Using components: Google BigQuery Destination

Use the Google BigQuqery destination component to store the output of a data flow in a BigQuery table.

The destination component stores the data intermediately into Google Cloud Storage and then uses BigQuery's API to import the data into it.

Connection

Select an existing Google BigQuery connection or create a new one.

Destination Properties

  • Target table - the name of the target table in your BigQuery dataset. By default, if the table doesn't exist, it will be created automatically.
  • Automatically create table if it doesn't exist - if unchecked and the table doesn't exist, the job fails.
  • Automatically add missing columns - when checked, the job will check if each of the specified columns exist in the table and if one does not exist, it will add it. Note: Uncheck this if your target is a partitioned table (See below).

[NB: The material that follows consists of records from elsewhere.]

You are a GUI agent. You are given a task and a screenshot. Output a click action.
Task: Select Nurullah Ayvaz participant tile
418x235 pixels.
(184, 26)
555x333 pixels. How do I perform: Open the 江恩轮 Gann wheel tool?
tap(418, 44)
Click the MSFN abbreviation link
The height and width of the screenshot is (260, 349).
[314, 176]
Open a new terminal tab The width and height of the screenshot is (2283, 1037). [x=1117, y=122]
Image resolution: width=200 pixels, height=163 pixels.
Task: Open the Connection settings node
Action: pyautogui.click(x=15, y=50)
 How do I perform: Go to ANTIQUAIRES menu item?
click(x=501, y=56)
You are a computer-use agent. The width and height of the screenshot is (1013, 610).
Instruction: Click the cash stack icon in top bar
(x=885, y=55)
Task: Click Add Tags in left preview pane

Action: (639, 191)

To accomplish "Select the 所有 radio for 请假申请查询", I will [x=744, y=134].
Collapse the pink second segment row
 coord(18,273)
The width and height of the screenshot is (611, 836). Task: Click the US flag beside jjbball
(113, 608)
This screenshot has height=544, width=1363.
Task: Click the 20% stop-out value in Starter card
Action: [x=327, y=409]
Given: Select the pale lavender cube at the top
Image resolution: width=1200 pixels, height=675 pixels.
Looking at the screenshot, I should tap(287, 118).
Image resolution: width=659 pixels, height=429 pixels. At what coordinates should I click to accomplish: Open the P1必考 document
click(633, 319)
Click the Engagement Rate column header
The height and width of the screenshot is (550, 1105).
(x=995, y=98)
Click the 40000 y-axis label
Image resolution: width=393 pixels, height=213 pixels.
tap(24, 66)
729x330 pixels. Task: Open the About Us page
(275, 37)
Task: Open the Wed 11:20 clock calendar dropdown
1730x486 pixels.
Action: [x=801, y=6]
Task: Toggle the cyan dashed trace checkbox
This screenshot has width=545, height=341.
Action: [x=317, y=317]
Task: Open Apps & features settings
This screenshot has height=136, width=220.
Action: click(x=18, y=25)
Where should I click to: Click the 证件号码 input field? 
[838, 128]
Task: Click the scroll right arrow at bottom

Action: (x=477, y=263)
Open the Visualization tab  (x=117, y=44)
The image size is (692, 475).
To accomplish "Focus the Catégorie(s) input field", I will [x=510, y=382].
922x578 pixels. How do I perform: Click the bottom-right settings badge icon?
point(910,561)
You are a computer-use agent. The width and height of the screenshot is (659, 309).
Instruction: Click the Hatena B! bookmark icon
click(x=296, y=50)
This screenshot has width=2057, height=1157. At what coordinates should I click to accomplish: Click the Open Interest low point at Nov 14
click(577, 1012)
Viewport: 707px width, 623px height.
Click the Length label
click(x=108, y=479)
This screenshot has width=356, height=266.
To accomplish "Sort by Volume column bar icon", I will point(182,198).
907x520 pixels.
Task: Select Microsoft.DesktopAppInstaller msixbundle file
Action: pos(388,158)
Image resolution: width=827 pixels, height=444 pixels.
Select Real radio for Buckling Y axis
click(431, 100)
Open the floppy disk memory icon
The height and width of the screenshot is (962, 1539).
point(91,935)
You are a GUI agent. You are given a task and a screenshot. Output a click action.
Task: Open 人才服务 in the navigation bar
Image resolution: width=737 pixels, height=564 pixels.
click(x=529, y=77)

Inserting data into partitioned tables

Data can be inserted into a partitioned table by specifying the partition to insert into using the notation table$partition (e.g. events$20160405).

Operation type

Append (Insert only) - default behaviour. Data will only be appended to the target table

Overwrite (Truncate and insert) - truncate the target table before data is inserted into the target table.

Merge with existing data - incoming data is merged with existing data in the table. Requires setting the merge keys correctly in field mapping. Merge is done in the following manner:

  • A staging table is created and the data flow's data is stored in it.
  • The target table is copied onto a new table (target-copy) and is cleaned up.
  • Data that exists in the staging table that doesn't exist in target-copy is inserted into the target table. (new data)
  • Data that exists in both staging table and target-copy is joined, columns values are taken from the staging table unless they are null. (old/updated data).
  • Both staging table and target-copy table are dropped.
  • In case of an error, the process tries to copy the target-copy back on to the original table.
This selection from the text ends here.